Records from a data collection:
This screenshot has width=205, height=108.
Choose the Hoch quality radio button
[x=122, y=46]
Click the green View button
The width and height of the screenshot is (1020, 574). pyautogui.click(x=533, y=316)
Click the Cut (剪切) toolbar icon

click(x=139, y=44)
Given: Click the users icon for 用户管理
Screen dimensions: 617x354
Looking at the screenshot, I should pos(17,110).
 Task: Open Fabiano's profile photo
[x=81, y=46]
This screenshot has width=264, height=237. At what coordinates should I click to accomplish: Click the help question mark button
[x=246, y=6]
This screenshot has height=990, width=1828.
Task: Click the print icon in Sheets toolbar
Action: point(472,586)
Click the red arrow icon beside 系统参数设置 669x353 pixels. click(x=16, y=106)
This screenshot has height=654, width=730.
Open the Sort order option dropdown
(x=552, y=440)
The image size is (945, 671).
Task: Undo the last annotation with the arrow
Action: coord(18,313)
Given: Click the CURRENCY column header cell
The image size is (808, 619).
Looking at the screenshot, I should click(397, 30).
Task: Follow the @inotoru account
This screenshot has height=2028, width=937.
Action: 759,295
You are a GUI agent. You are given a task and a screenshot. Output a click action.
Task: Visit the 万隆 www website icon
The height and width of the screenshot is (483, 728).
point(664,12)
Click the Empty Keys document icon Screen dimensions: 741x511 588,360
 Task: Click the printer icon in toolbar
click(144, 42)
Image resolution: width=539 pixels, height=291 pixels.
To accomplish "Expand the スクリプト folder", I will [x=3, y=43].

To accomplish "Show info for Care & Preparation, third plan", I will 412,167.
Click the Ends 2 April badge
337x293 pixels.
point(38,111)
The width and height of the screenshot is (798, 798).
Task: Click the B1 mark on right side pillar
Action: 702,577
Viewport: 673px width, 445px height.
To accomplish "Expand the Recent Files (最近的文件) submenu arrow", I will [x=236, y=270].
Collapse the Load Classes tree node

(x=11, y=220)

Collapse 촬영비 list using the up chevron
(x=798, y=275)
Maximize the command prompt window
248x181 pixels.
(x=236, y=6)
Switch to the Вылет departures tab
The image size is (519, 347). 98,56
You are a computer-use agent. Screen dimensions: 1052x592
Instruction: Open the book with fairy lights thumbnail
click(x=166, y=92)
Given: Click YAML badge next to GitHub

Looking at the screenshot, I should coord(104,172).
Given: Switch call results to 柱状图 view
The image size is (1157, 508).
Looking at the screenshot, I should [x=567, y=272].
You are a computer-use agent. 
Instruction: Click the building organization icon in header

What to do:
Both the first line of the records above and the line containing "Click the red" are to be transcribed exactly, together with every line between them, and nothing else.

Solution:
This screenshot has width=205, height=108.
Choose the Hoch quality radio button
[x=122, y=46]
Click the green View button
The width and height of the screenshot is (1020, 574). pyautogui.click(x=533, y=316)
Click the Cut (剪切) toolbar icon

click(x=139, y=44)
Given: Click the users icon for 用户管理
Screen dimensions: 617x354
Looking at the screenshot, I should pos(17,110).
 Task: Open Fabiano's profile photo
[x=81, y=46]
This screenshot has width=264, height=237. At what coordinates should I click to accomplish: Click the help question mark button
[x=246, y=6]
This screenshot has height=990, width=1828.
Task: Click the print icon in Sheets toolbar
Action: point(472,586)
Click the red arrow icon beside 系统参数设置 669x353 pixels. click(x=16, y=106)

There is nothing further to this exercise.